Mechanotransduction is a process by which mechanical stimuli are converted into biochemical signals through specific mechanisms, and this results in the activation of downstream signaling pathways with specific effects on cell behavior. Increasing interest has evolved in this area concerning development and regeneration. We highlight in this Research Topic a mini-review article from Lin et al. on the critical role of mechanical stimulation to guide cells and tissues in the craniofacial skeleton. Specifically, the roles of mechanosensitive Piezo1 and Piezo2 ion channels in craniofacial bone, tooth, and periodontal tissue are succinctly discussed, presenting the latest relevant evidence with implications for potential treatments and managements of dental and orofacial diseases and deformities.

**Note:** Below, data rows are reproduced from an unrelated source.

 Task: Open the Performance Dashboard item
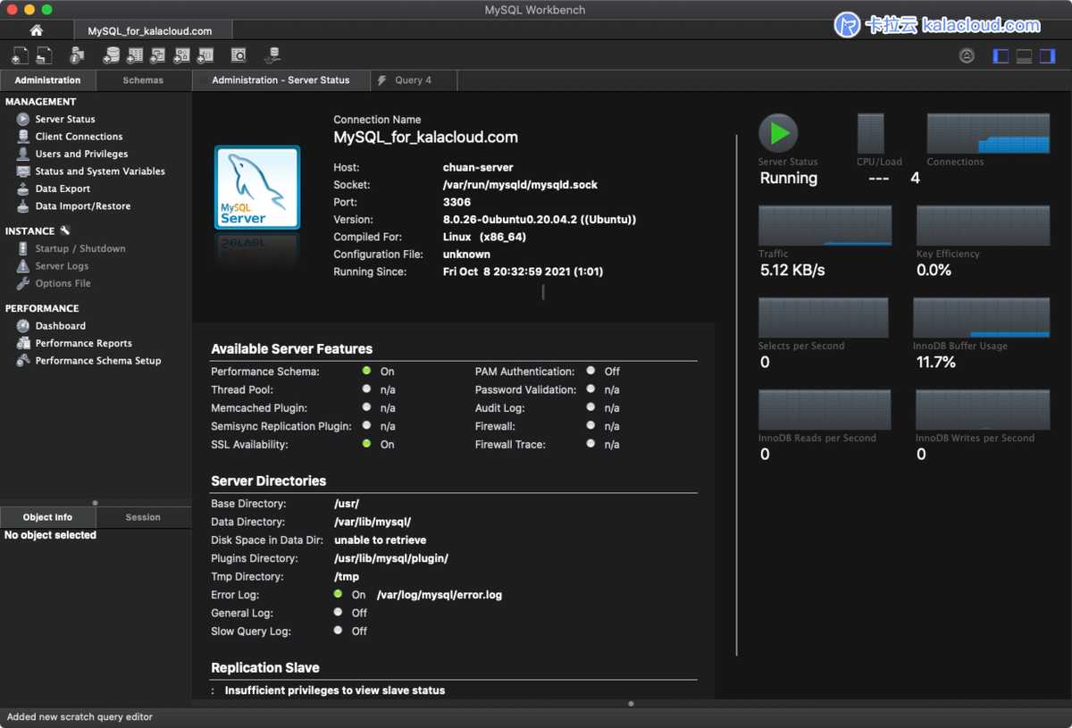pos(60,326)
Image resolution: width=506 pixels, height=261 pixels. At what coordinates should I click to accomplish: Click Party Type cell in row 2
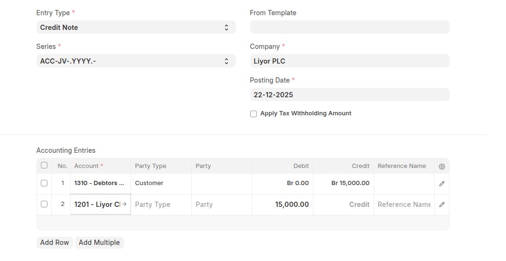(161, 205)
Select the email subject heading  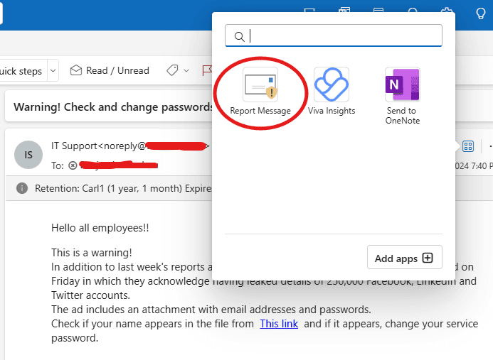114,107
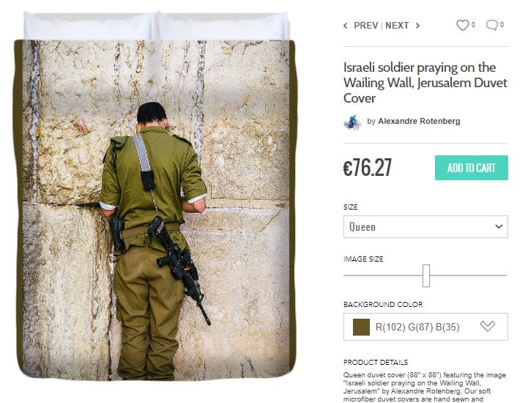
Task: Open the R(102) G(87) B(35) color selector
Action: (425, 327)
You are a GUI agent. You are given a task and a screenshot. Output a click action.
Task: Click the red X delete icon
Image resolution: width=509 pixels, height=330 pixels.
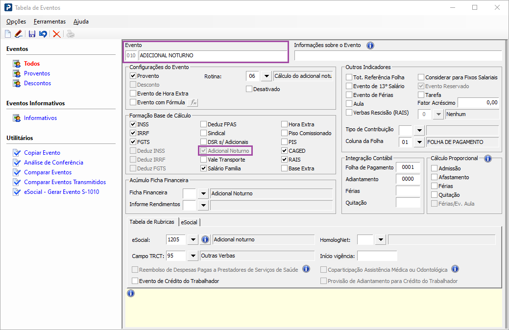[x=57, y=34]
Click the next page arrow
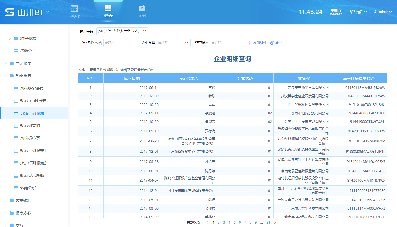 (275, 222)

Another original article in this Research Topic presents novel insight into the transcriptional localization of key signaling effectors and modulators in the Wnt pathway —Wnt10a, Sost, and Dkk1—to better understand the molecular interaction to bring about tooth organ morphogenesis. High-resolution spatial expression patterns, corroborated by single-cell RNA-sequencing of whole tooth organs, shed novel light on the regulatory mechanisms involving Wnt signaling during development in this context. Taken together, these findings shed novel light on critical craniofacial developmental processes, which may lead to the development of preclinical therapeutic models for further discovery and future clinical innovation.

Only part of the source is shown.